● ENTRIES SHOWN:

======

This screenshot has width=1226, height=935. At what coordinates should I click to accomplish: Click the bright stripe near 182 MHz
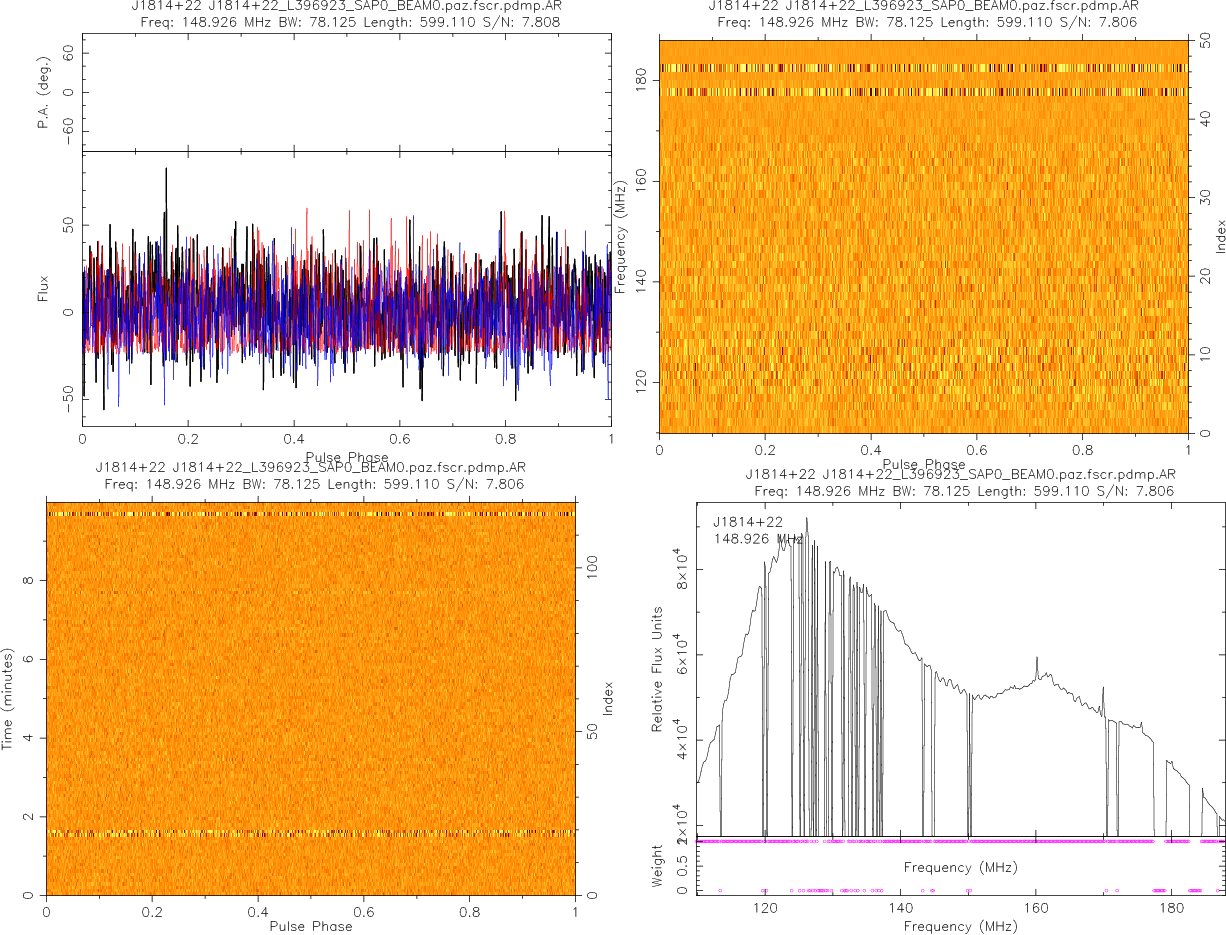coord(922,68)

======

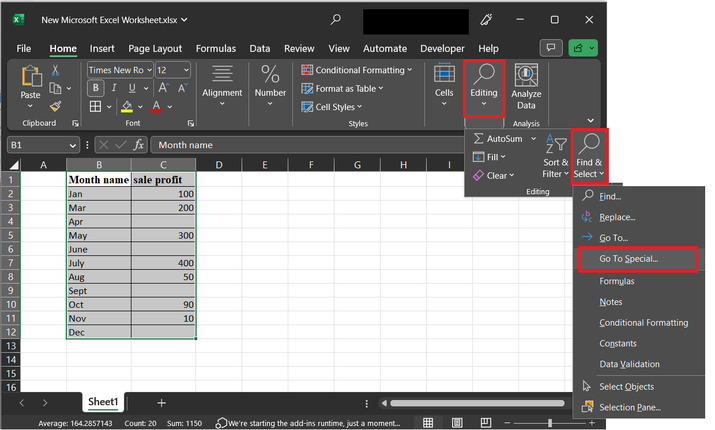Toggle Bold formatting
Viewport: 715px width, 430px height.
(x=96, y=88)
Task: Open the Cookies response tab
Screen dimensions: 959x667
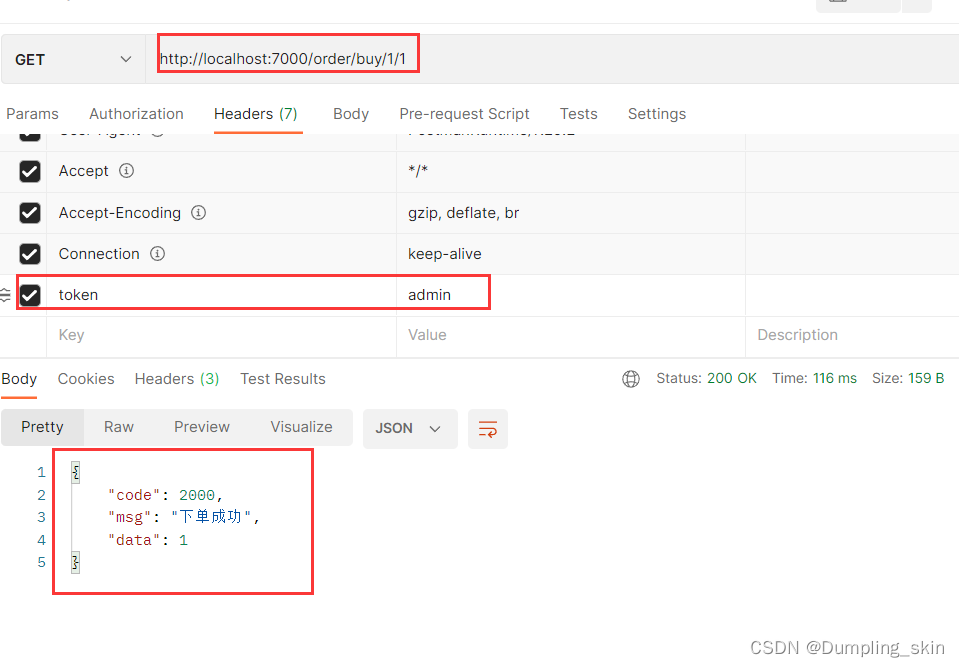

======

● WHAT YOU ARE ASKED TO DO:
Please give the lines from the line containing "This screenshot has" up to and including the line containing "coord(922,68)" as a JSON list of strings, one string per line, skipping blank lines. Leave the pictures out of the answer.

● RESPONSE BELOW:
[
  "This screenshot has width=1226, height=935. At what coordinates should I click to accomplish: Click the bright stripe near 182 MHz",
  "coord(922,68)"
]